Ortswechsel. Haus der Kunst am Rande des Englischen Gartens. Hier war man nicht ganz so gut vorbereitet, hier ist der Online-Ticketservice noch in Vorbereitung und am Wochenende war auf der Website nur zu lesen: Öffnung am Montag vorbehaltlich behördlicher Genehmigung. Und die Pressesprecherin ist – trotz Anmeldung – nicht auffindbar. Dennoch: Das Haus der Kunst hat geöffnet zum frühestmöglichen Termin; man darf an diesem Tag kostenlos für zwei Stunden hinein. Bis 11.15 Uhr waren es am Montag 15 Besucher, die sich die Gemälde des kenianischen Malers Michael Armitage anschauten. Ab morgen, Mittwoch, kommt noch eine Schau zur britischen Künstlerin Phyllida Barlow und ihren bizarren Skulpturen dazu. Bei der letzten venezianischen Biennale waren Armitage und Barlow stark beachtet.
Zusammen mit der Hypo-Kunsthalle in der Theatinerstraße (Online-Anmeldungen am Montag laut Direktor Roger Diederen: 200 Personen) gehören Deutsches Museum sowie Haus der Kunst also zu den ersten wiedereröffneten Münchner Museen. Andere, die montags regulär geschlossen haben, kommen heute dazu, wie das stets sehenswerte Lenbachhaus oder am Donnerstag das Nationalmuseum, das gerade eine Schau über den Münnerstädter Altar und die schönen sowie weniger schönen Machenschaften des Bildhauers Veit Stoß zeigt („Kunst & Kapitalverbrechen“).

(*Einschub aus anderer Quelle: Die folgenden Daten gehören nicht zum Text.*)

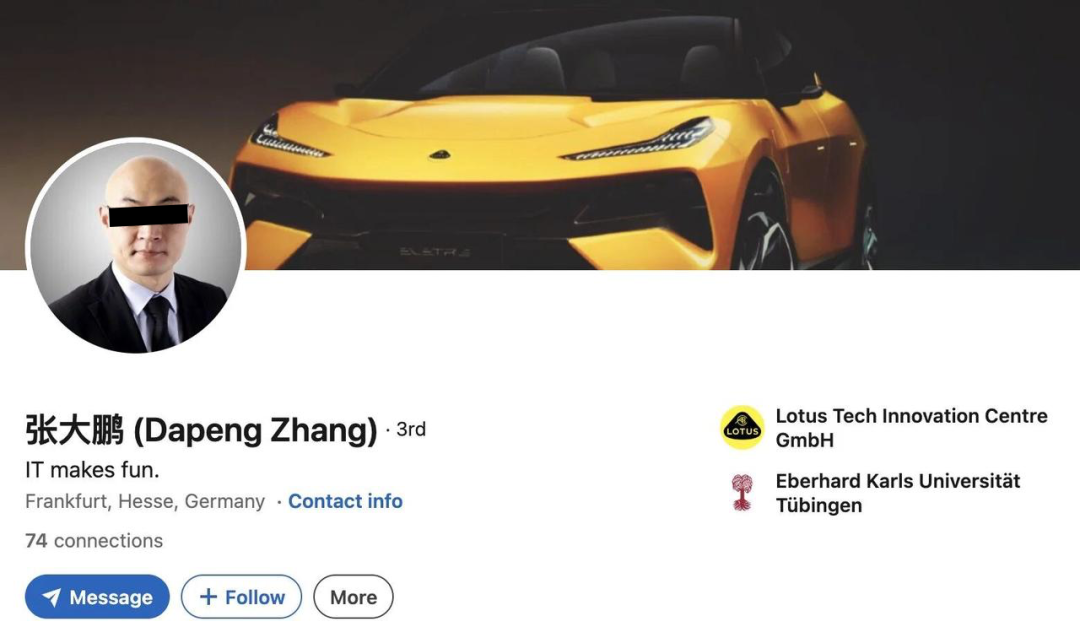Image resolution: width=1080 pixels, height=643 pixels.
Task: Click the plus icon in Follow button
Action: (x=208, y=597)
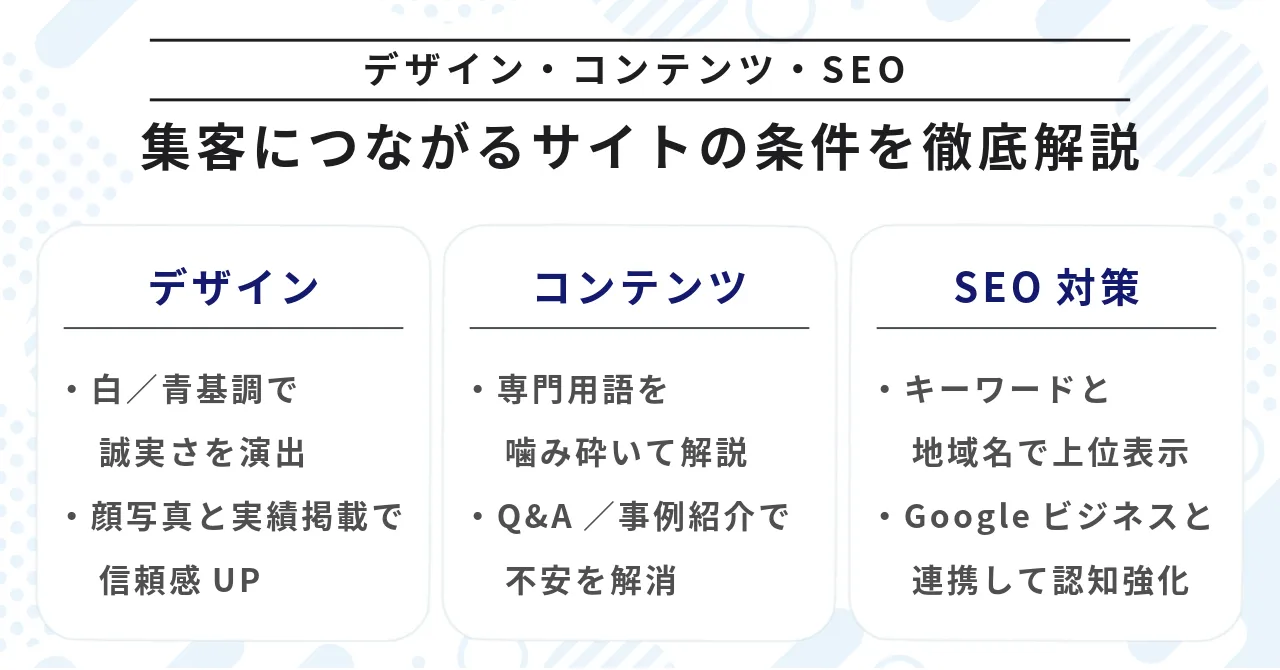Click the "信頼感 UP" text line

tap(180, 580)
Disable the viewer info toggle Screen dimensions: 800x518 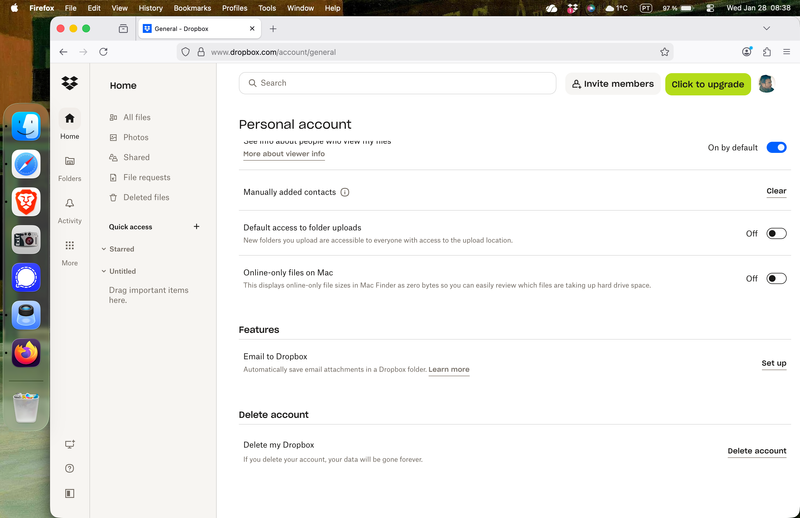[x=776, y=147]
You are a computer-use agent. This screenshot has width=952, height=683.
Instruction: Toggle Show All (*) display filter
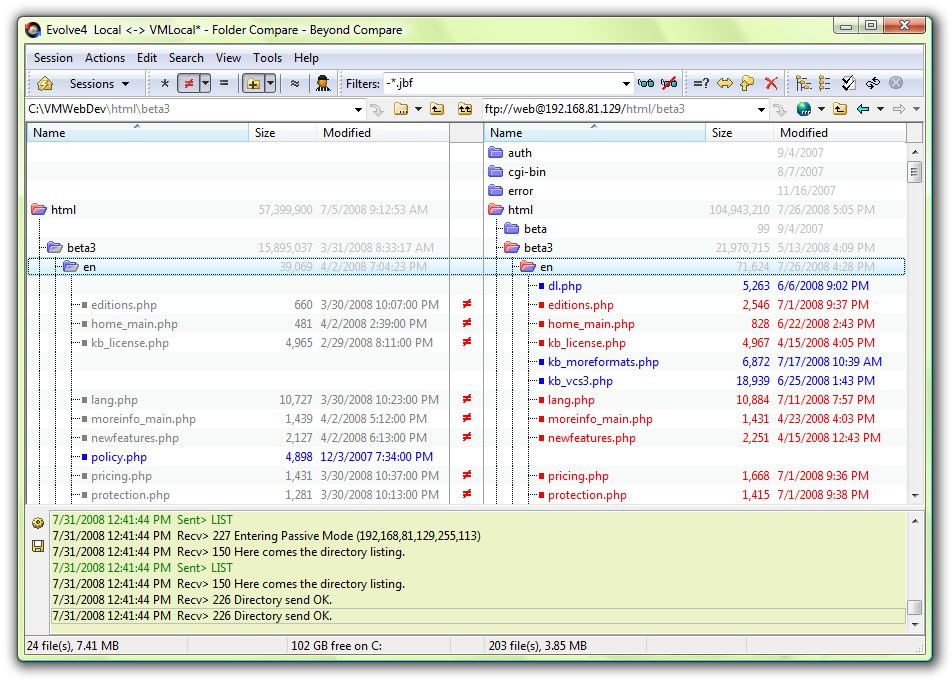point(165,84)
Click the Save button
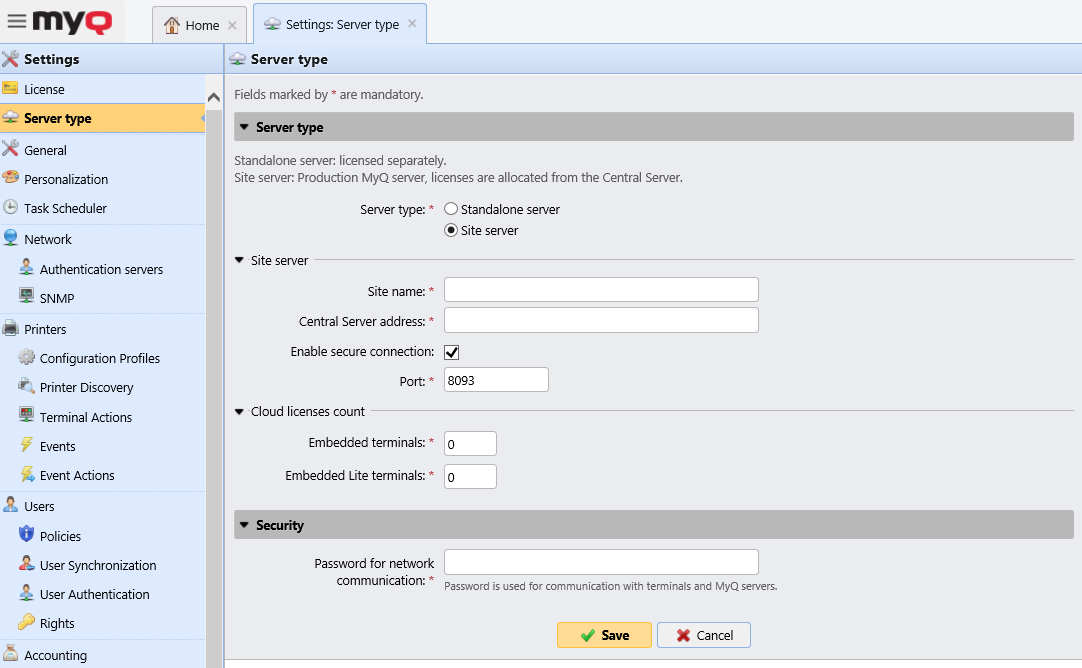This screenshot has width=1082, height=668. click(x=604, y=634)
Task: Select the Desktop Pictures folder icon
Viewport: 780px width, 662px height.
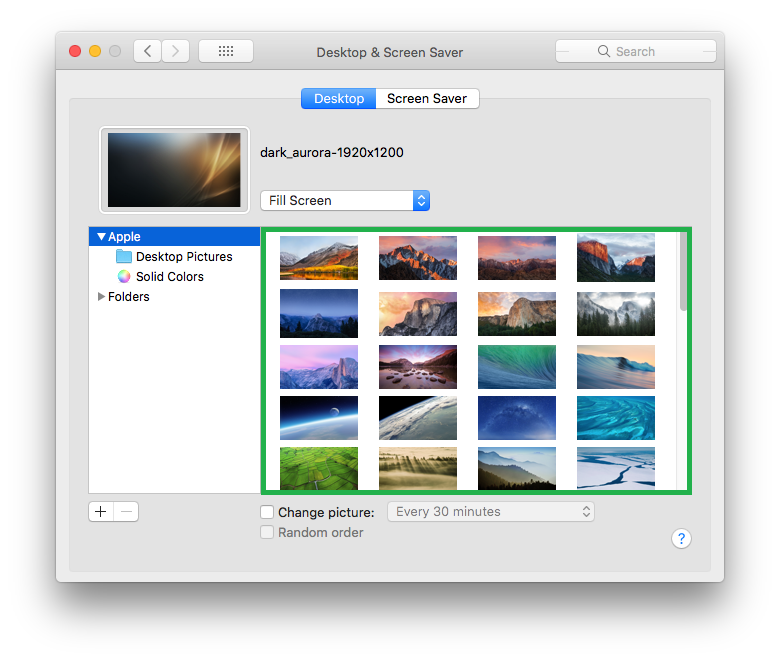Action: pyautogui.click(x=124, y=257)

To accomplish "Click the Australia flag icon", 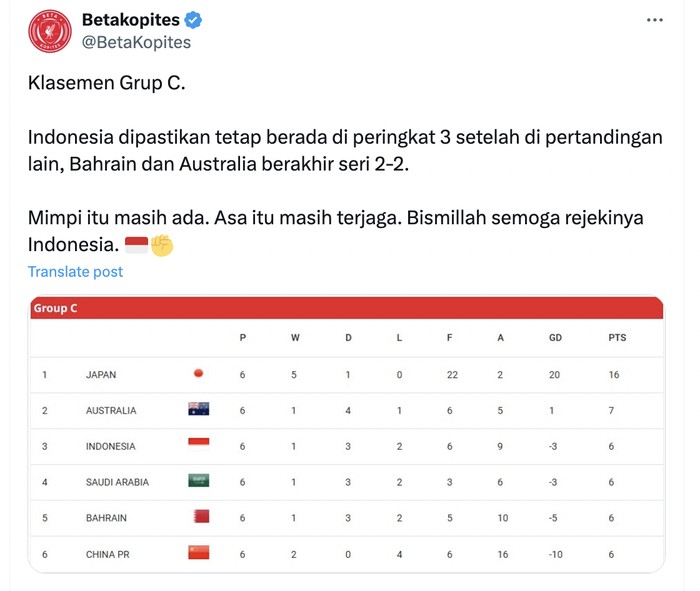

Voraussichtlich nächsten Dienstag sollen dann die Münchner Pinakotheken öffnen. Pressesprecherin Tina Nehler erklärt, durchaus die Wortwahl ihres Chefs Bernhard Maaz aufgreifend: „Wir sind kein kleines Schiff, sondern ein großer Tanker, der so schnell nicht hochfahrbar ist. Auch haben wir noch keinen Online-Ticketverkauf und können das Aufsichtspersonal so schnell nicht wieder einsetzen.“Der 16. März wird jedenfalls für die Kunstsammlungen Augsburg der Neustart sein – je nach Inzidenzlage mit unterschiedlichen Auflagen wie beispielsweise timeslot: festgelegte Besuchszeiten.
Eine Frage aber bleibt noch offen: Ist das Deutsche Museum nun ein kleines Schiff?